GIVEN TASK -> Find each line in the items below that contains the string "coordinates", and copy those lines out.

DATA SUPPLIED ->
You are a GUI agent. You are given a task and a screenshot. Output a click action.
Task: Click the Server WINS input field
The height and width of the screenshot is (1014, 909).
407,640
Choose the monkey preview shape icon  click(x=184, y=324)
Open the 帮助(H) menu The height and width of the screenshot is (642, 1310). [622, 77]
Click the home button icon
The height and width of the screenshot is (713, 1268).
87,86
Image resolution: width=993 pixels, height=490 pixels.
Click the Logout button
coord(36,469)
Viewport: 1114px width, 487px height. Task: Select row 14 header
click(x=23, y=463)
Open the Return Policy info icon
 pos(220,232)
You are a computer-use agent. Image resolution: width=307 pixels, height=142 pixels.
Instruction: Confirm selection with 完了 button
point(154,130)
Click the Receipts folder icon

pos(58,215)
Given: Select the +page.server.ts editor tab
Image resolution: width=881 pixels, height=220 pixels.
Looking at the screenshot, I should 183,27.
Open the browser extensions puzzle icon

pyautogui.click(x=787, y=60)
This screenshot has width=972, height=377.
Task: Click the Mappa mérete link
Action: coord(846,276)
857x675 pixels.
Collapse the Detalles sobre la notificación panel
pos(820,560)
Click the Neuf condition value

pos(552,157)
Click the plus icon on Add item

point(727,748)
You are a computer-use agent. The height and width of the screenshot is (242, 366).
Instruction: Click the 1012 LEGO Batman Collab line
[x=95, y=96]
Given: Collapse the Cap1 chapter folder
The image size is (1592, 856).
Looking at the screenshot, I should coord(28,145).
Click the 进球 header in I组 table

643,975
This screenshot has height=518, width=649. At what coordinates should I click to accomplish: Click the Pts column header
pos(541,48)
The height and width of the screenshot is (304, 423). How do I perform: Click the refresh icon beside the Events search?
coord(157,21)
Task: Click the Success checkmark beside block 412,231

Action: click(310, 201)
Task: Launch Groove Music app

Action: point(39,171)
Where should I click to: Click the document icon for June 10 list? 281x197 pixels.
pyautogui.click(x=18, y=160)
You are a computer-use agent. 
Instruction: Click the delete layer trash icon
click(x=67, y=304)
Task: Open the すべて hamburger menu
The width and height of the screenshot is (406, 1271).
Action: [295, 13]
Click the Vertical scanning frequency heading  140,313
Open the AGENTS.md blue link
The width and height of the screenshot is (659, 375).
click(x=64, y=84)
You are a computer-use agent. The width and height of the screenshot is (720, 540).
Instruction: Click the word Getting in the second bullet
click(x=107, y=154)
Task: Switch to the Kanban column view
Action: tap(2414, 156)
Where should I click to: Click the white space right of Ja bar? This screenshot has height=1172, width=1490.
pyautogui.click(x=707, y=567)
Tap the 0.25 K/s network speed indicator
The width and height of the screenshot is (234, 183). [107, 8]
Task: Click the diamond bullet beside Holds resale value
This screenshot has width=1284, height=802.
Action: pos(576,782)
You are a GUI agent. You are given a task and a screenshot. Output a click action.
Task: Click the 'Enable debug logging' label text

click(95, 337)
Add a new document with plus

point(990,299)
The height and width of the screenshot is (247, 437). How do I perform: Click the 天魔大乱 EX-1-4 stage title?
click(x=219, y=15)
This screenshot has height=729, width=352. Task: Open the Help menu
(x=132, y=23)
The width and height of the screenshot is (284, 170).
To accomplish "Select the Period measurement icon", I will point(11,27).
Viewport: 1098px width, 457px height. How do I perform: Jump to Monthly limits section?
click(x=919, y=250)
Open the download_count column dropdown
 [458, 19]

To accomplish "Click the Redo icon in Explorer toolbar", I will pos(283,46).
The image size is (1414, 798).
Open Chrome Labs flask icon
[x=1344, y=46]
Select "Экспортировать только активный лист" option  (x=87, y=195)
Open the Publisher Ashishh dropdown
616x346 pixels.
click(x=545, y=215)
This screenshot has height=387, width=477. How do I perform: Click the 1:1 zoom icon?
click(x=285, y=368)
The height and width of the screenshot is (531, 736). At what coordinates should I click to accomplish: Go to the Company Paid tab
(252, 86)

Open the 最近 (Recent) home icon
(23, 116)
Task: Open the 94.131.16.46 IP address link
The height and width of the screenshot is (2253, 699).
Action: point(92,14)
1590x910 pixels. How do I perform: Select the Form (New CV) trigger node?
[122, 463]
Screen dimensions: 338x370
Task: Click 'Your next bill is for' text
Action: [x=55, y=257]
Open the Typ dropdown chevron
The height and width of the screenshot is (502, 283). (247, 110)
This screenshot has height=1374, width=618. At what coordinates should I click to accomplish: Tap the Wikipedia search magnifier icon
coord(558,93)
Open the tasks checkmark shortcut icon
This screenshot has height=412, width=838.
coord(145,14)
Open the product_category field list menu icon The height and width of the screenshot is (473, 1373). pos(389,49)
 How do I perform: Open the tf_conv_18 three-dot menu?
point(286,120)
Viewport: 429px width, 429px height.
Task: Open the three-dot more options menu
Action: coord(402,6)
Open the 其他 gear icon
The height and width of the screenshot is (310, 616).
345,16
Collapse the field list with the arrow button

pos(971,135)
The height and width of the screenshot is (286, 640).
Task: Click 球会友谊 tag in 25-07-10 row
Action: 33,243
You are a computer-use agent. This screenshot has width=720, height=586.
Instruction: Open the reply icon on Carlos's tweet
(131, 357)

FULL ANSWER ->
This screenshot has height=518, width=649. At what coordinates should I click to accomplish: Click the Pts column header
The height and width of the screenshot is (531, 736). At what coordinates should I click to accomplish: Go to the Company Paid tab
This screenshot has height=1374, width=618. At what coordinates should I click to accomplish: Tap the Wikipedia search magnifier icon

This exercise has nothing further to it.